Advanced Coordinate Movement#
Overview#
Advanced coordinate operations form the bridge between mathematical transformations and practical tensor manipulation in CK Tile. These operations enable efficient navigation through complex tensor layouts without recalculating entire transformation chains. Understanding coordinate movement is essential for implementing high-performance GPU kernels that traverse multi-dimensional data structures.

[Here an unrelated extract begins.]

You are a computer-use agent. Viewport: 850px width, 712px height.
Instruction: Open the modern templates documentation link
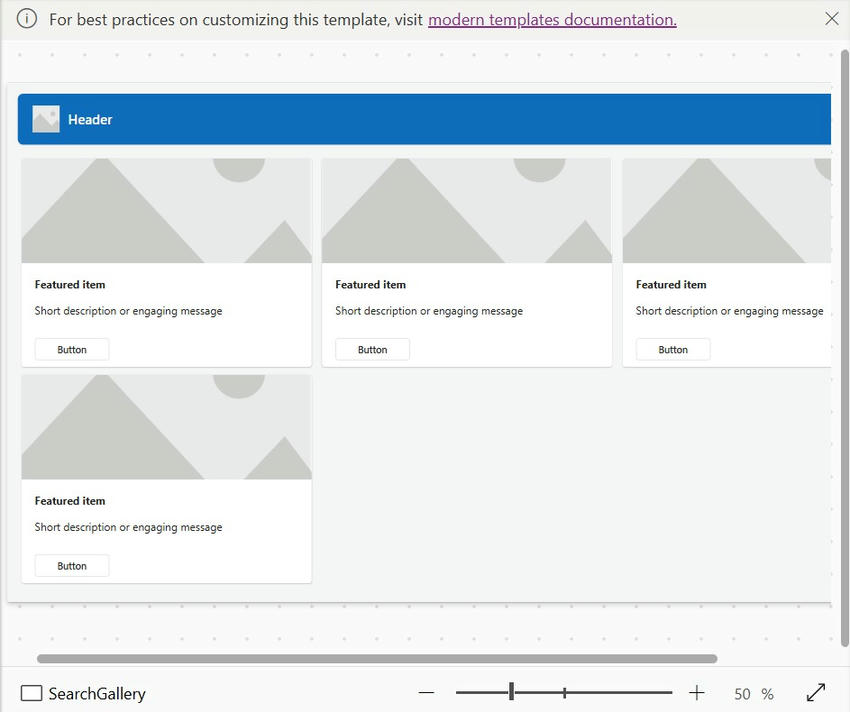point(551,19)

The coordinate movement system provides two key abstractions: TensorCoordinate for descriptor-aware navigation and TensorAdaptorCoordinate for tracking positions through transformation chains. Together with movement functions, they enable advanced access patterns while maintaining optimal performance through incremental updates rather than full recalculation.
For the mathematical foundations of coordinate systems, see Coordinate Systems - The Mathematical Foundation. For simpler coordinate concepts, see Tensor Coordinates.
TensorAdaptorCoordinate: Transform-Aware Tracking#
TensorAdaptorCoordinate extends the concept to track coordinates through transformation chains, maintaining both input (top) and output (bottom) positions. This leverages Tensor Adaptors - Chaining Transformations and Individual Transform Operations for complex coordinate mappings.
Structure and Implementation#
template<typename TensorAdaptor>
class TensorAdaptorCoordinate {
private:
MultiIndex top_index_; // Input position
MultiIndex bottom_index_; // Output after transformations
MultiIndex hidden_index_; // Intermediate results
public:
// Create from adaptor and position
__host__ __device__ TensorAdaptorCoordinate(
const TensorAdaptor& adaptor,
const MultiIndex& top_index)
{
top_index_ = top_index;
// Apply adaptor transforms
bottom_index_ = adaptor.calculate_bottom_index(top_index);
// Cache intermediate results
hidden_index_ = adaptor.get_hidden_index(top_index);
}
// Access transformed coordinates
__host__ __device__ const MultiIndex& get_top_index() const {
return top_index_;
}
__host__ __device__ const MultiIndex& get_bottom_index() const {
return bottom_index_;
}
};
Tracking Through Transformations#
// Example: Track coordinates through transpose
template<typename DataType>
__device__ void demonstrate_adaptor_coordinate() {
// Create transpose adaptor (swap dimensions)
auto adaptor = make_transpose_adaptor<2>(Sequence<1, 0>{});
// Create coordinate at [2, 3]
auto coord = make_tensor_adaptor_coordinate(
adaptor,
make_multi_index(2, 3)
);
// Track transformation
auto input_pos = coord.get_top_index(); // [2, 3]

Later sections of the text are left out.